Real estate agents, mortgage brokers and even some economists feared Ottawa might apply that 20% requirement on all housing purchases. That could dampen not only real estate values, but also the wider economic recovery.
But Ottawa has bared its teeth: If the upward spiral in prices continues, Flaherty might broaden the application of the higher down payment requirement to, say, principal residences.
The Canada Mortgage and Housing Corp., the principal insurer of Canadian home mortgages, already has tightened its rules on approving insurance on mortgages that show the slightest potential for default. And it has eliminated non-down-payment mortgages.
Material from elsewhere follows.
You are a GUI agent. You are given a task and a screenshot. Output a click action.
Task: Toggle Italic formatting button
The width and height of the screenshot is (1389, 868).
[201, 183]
One of the classic characteristics of a bubble is that in the midst of one, no one thinks it’s a bubble. If they did, they’d quickly clear their winnings off the table. That fears of an emerging Canadian housing bubble have preoccupied economists, lenders, policymakers and buyers since last fall is a sure indication that the market is not caught up in an irrational buying frenzy.
There has been little speculative activity in the housing market. This dangerous phenomenon shows up in volume as much as prices, as the number of transactions soars with the rampant buying of non-owner-occupied homes. Yet in this market, as prices have risen strongly, volume has been close to flat.
The housing market is about to endure two cold showers. The Harmonized Sales Tax (HST) will kick in July 1 in Ontario and B.C., two of the biggest and most buoyant markets. And the Bank of Canada’s low-low interest rates – the main cause of today’s robust prices – are expected to rise this year.
The fundamentals of our economy don’t support another leap in prices.
No question, the Canadian housing market has recovered with startling speed and strength. From the trough a year ago last month, average Canadian home prices have soared 23%, in the teeth of a global recession with no equal in modern times. The average Toronto house price has jumped 19% in the past year, to $409,058 last month.
But Canadian personal income slipped 1% in 2009, and total employment was down 1.4% from 2008. And in a report Tuesday, the Ottawa-based Vanier Institute of the Family warned that Canadian household debt reached a record average of $96,000 last year. The incidence of late mortgage payments soared 50% in 2009, and credit-card holders at least three months behind in their payments was up 40%.
Under those circumstances, deferred gratification will trump irrational exuberance in most dinner-table discussions of family finances.